[Instructions]
a – In the traffic-prediction text below, is each statement true: (i) the Softmax function processes the weight parameters, (ii) the spatial module extracts spatial features and hidden spatial dependencies one after the other, and (iii) earlier studies fully accounted for the local correlation of nodes? Answer yes or no for each, and quote the text's deciding words.
b – Resume the traffic-prediction text below, picking up right after its final equation.

[Extracted text]
We adaptively select the size of the group according to the size of the convolution kernel, where the relationship between the group and the convolution kernel is $K_q=2\times (q+1)+1$, and $Conv(.)$ represents the process of convolution. $F_k^t$ is the output obtained by g group convolution splicing. We extract channel attention weights for data at different scales by $SEWeight(.)$, $Z_k^t{,}_q$ is the channel attention weight vector of different scales. In order to establish long-term channel attention dependence and to achieve the interaction between multi-scale channel attention, the Softmax function is used here to process the weight parameters, and the formula is defined as:

$$at{t}_k^t{,}_q=Softmax\left(Z_k^t{,}_q\right)=\frac{exp\left(Z_k^t{,}_q\right)}{{\sum }_{q=0}^{g-1}exp\left(Z_k^t{,}_q\right)},$$

(8)

$$z_k^t{,}_q=F_k^t{,}_q\odot at{t}_k^t{,}_q,q=1,2,3,\dots g-1,$$

(9)

$$z_k^t=CONCAT\left(\left[z_k^t{,}_0,z_k^t{,}_1,\dots .,z_k^t{,}_{g-1}\right]\right),$$

(10)

where ⊙ is the element-wise product, and $z_k^t{,}_q$ is obtained by multiplying the corresponding eigenvectors $F_k^t{,}_q$ and the weighted coefficients $at{t}_k^t{,}_q$. Finally, the weighted feature vectors are spliced to obtain the output of the temporal module at the $k^{th}$ layer is $z_k^t$.

4.2. Spatial Block

For transportation networks, traffic conditions in adjacent locations influence each other, and the spatial relationship between roads can be captured to predict traffic more accurately. In previous studies, the correlation was usually captured from the global aspect of nodes, and the local correlation of nodes was not fully considered, but transportation networks often contain different dependencies. The spatial module uses the graph sampling and aggregation module and the mix-hop propagation graph convolution module to extract spatial features and hidden spatial dependencies in parallel. The details of the module are defined in the next two sections.

4.2.1. Graph Sampling and Aggregation Module (GraphSAGE)

In this section, we use the GraphSAGE module to spatially model the road network. The module generates node embeddings as follows: given a node $v_i\in V$, the set of nodes in its immediate domain is $N\left(v_i\right)$. $h_l^t{,}_{N\left(v_i\right)}$ is the output of the node $v_i$ at the $l^{th}$ layer after aggregating neighbor information. The process of aggregation of all nodes is defined as:

$$h_l^t{,}_{N\left(v_i\right)}=AGGREGATE\left(h_l^t{,}_u,\forall u\in N\left(v_i\right)\right),$$

(11)

$$h_l^t{,}_{v_i}\leftarrow \sigma \left(W^l·MEAN\right)\left(\left\{h_{l-1}^t{,}_{v_i}\cup \left\{h_{l-1}^t{,}_u,\forall u\in N\left(v_i\right)\right\}\right\}\right),$$

(12)

$$h_l^t{,}_V=CONCAT\left(h_l^t{,}_{v_1},h_l^t{,}_{v_2},\cdots ,h_l^t{,}_{v_n}\right).$$

(13)

[Records about locating elements on screens]

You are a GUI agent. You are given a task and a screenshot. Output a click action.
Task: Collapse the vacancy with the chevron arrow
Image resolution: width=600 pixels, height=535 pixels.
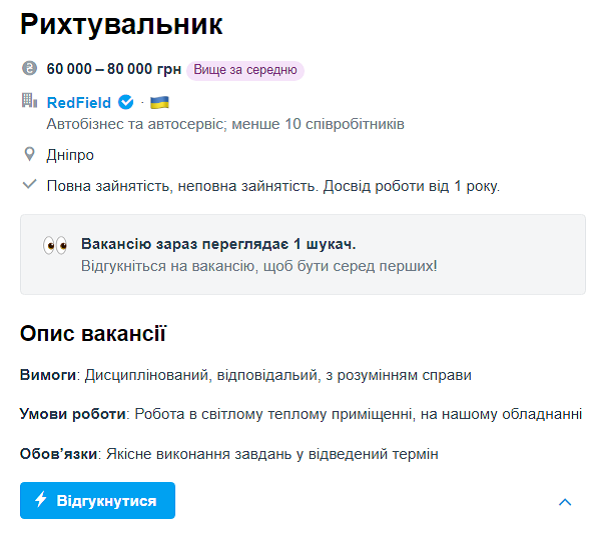click(x=565, y=502)
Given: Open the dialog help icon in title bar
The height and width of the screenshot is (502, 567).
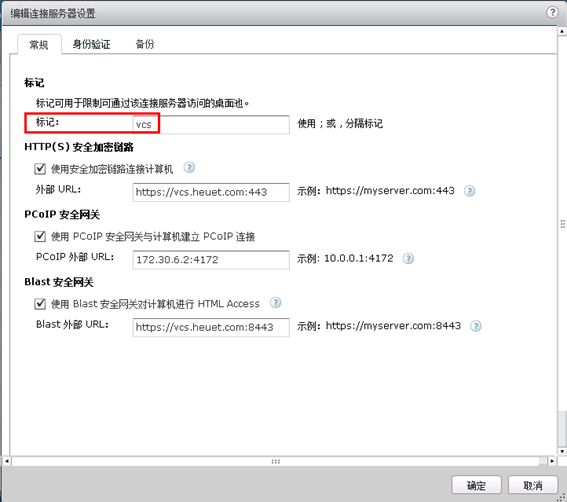Looking at the screenshot, I should click(x=552, y=13).
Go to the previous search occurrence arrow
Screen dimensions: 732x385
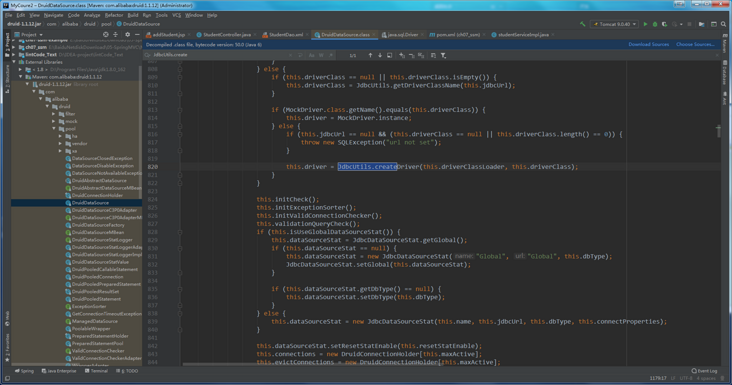point(370,55)
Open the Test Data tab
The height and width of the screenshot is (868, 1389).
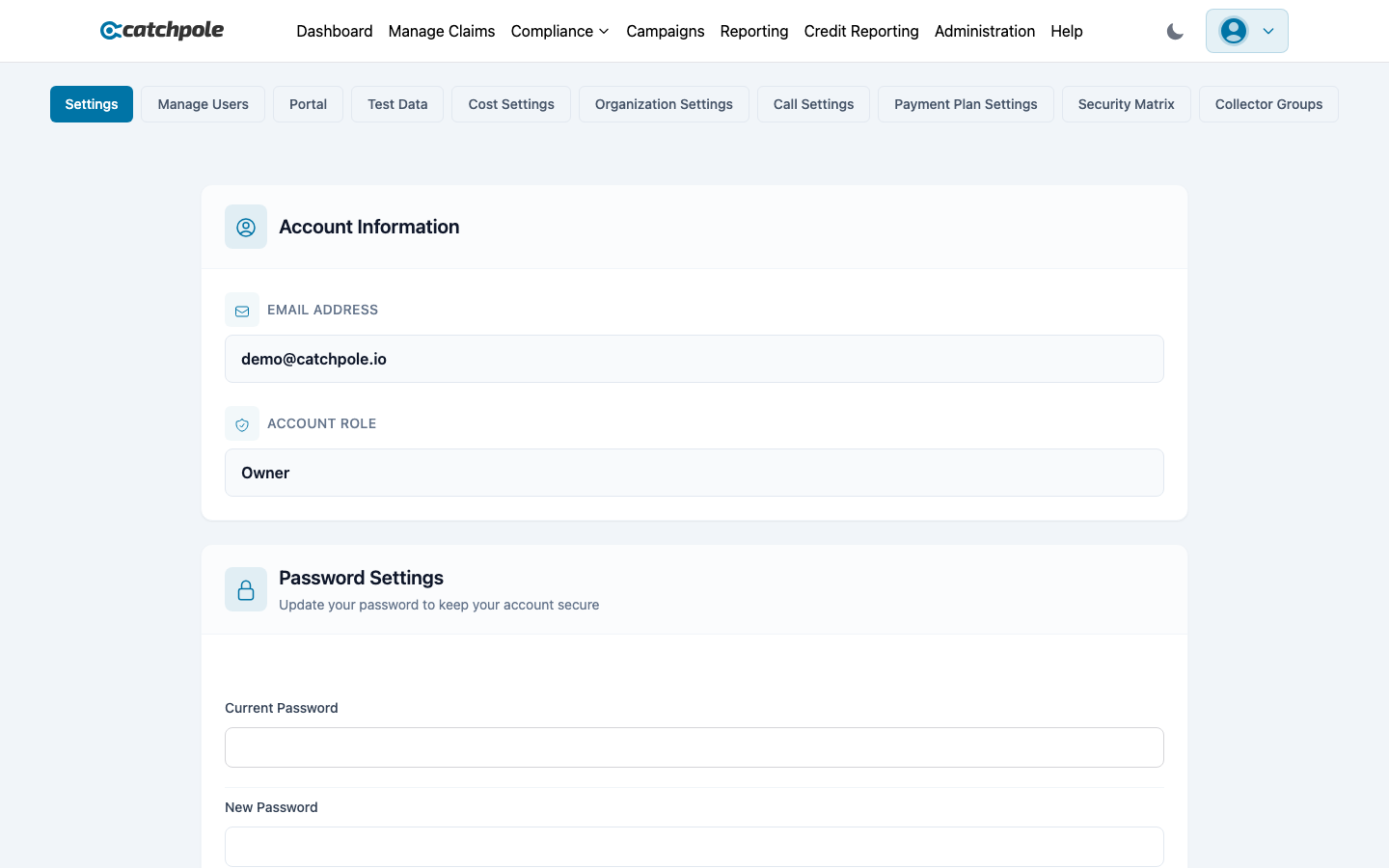[x=396, y=104]
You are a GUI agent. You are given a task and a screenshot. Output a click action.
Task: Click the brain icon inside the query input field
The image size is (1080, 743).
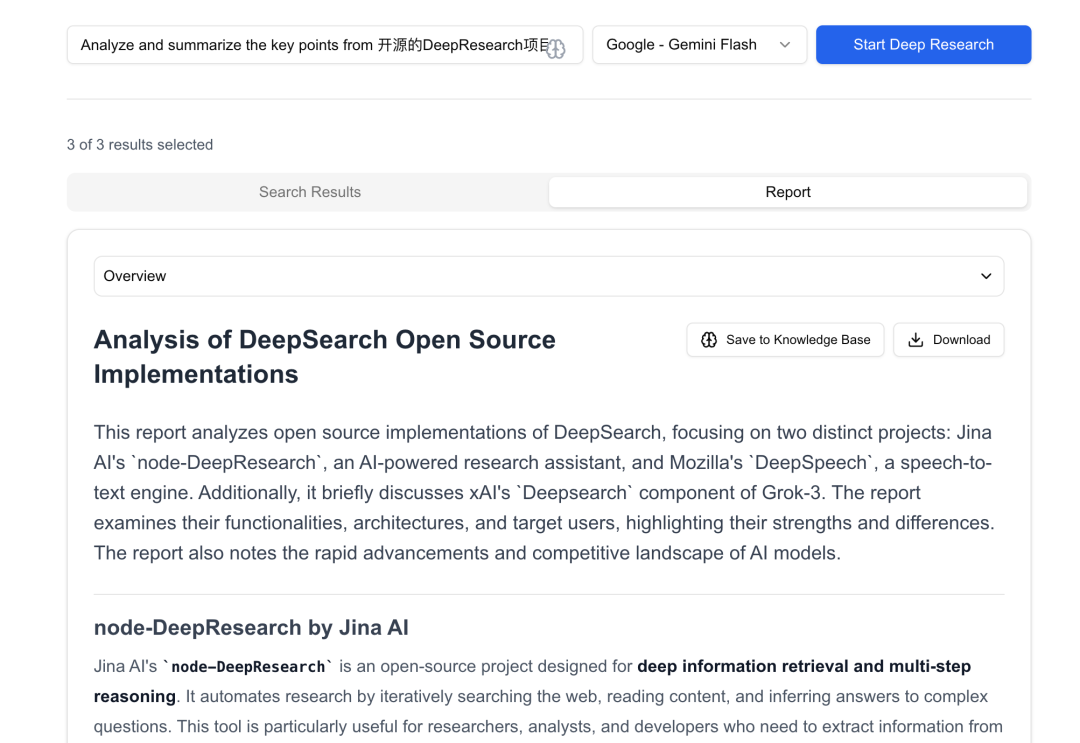pyautogui.click(x=557, y=45)
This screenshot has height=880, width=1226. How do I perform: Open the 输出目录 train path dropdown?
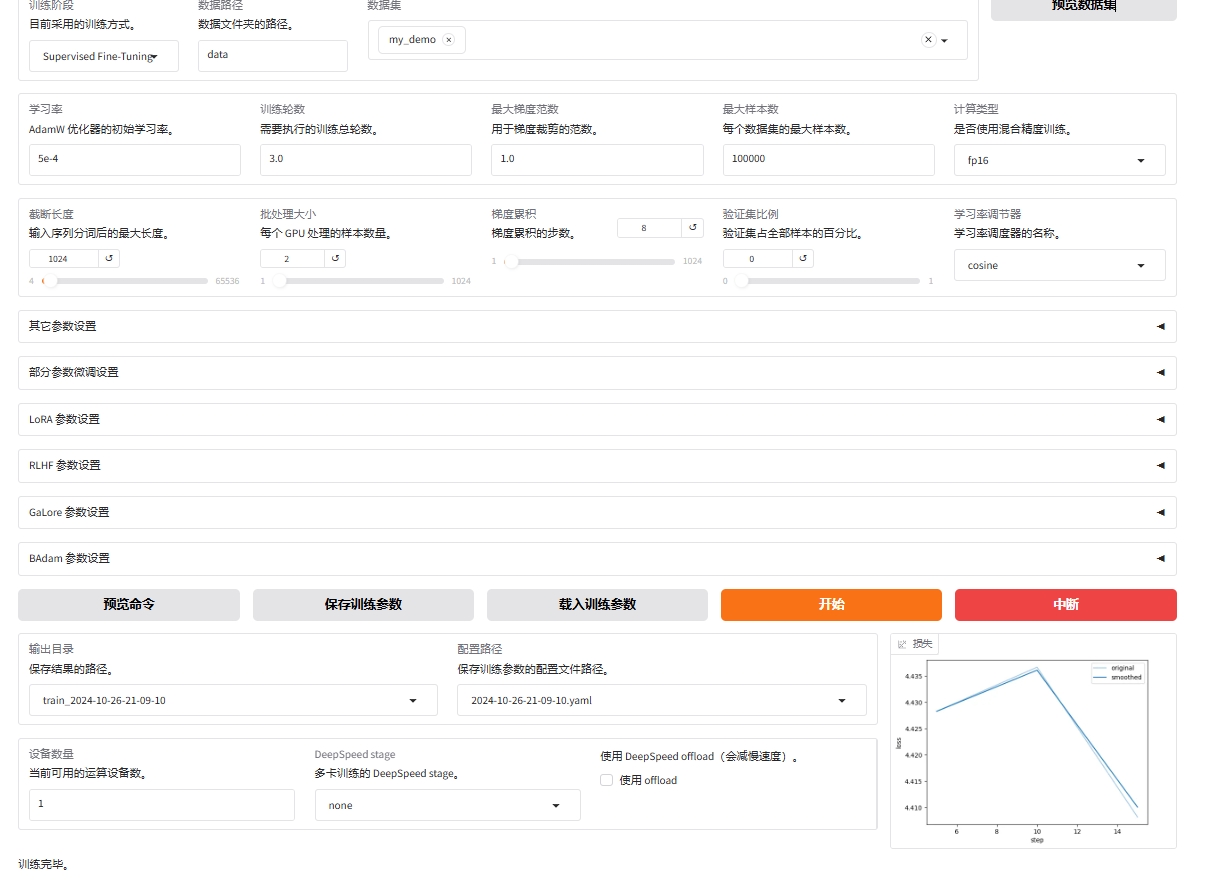pyautogui.click(x=233, y=701)
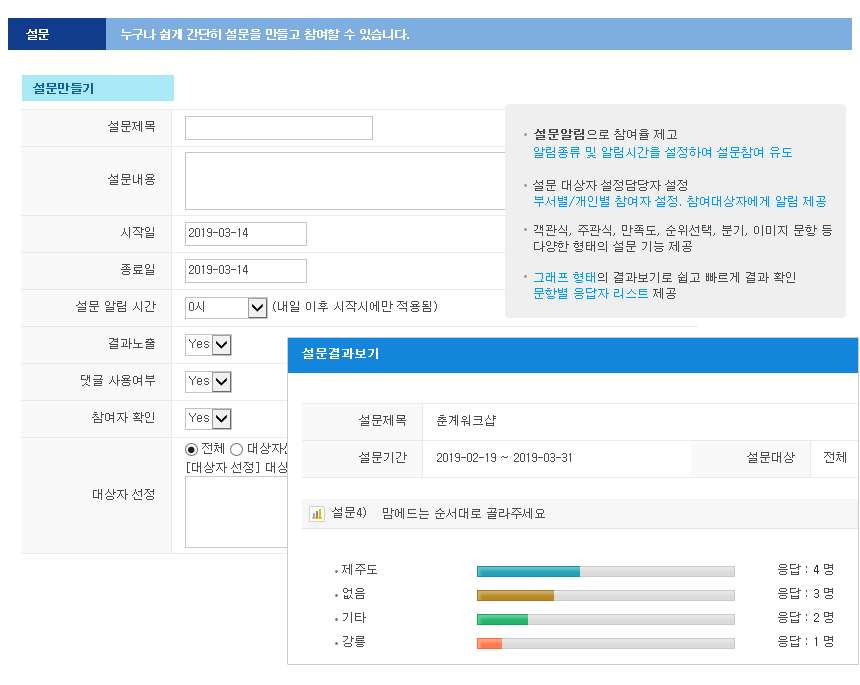Image resolution: width=860 pixels, height=685 pixels.
Task: Click the bar chart icon beside 설문4)
Action: pyautogui.click(x=317, y=514)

[Answers to the exercises]
a –
(i) Yes: "the Softmax function is used here to process the weight parameters"
(ii) No: "to extract spatial features and hidden spatial dependencies in parallel"
(iii) No: "the local correlation of nodes was not fully considered"

b –
$h_0^t{,}_V=z_{out}^t\in R^{N\times F\times C}$, $z_{out}^t$ is the final output of the temporal block. The current representation of the node $h_l^t{,}_{v_i}$ concatenates with its clustered neighborhood vectors $h_{l-1}^t{,}_u$ and then feeds into the fully connected layer $\sigma$ with a nonlinear activation function, which is used for the next presentation. In this work, we use the $MEAN(.)$ aggregator function, and $h_l^t{,}_V$ is the final output at the $l^{th}$ layer.

4.2.2. Mix-Hop Propagation Graph Convolution Module (MGCN)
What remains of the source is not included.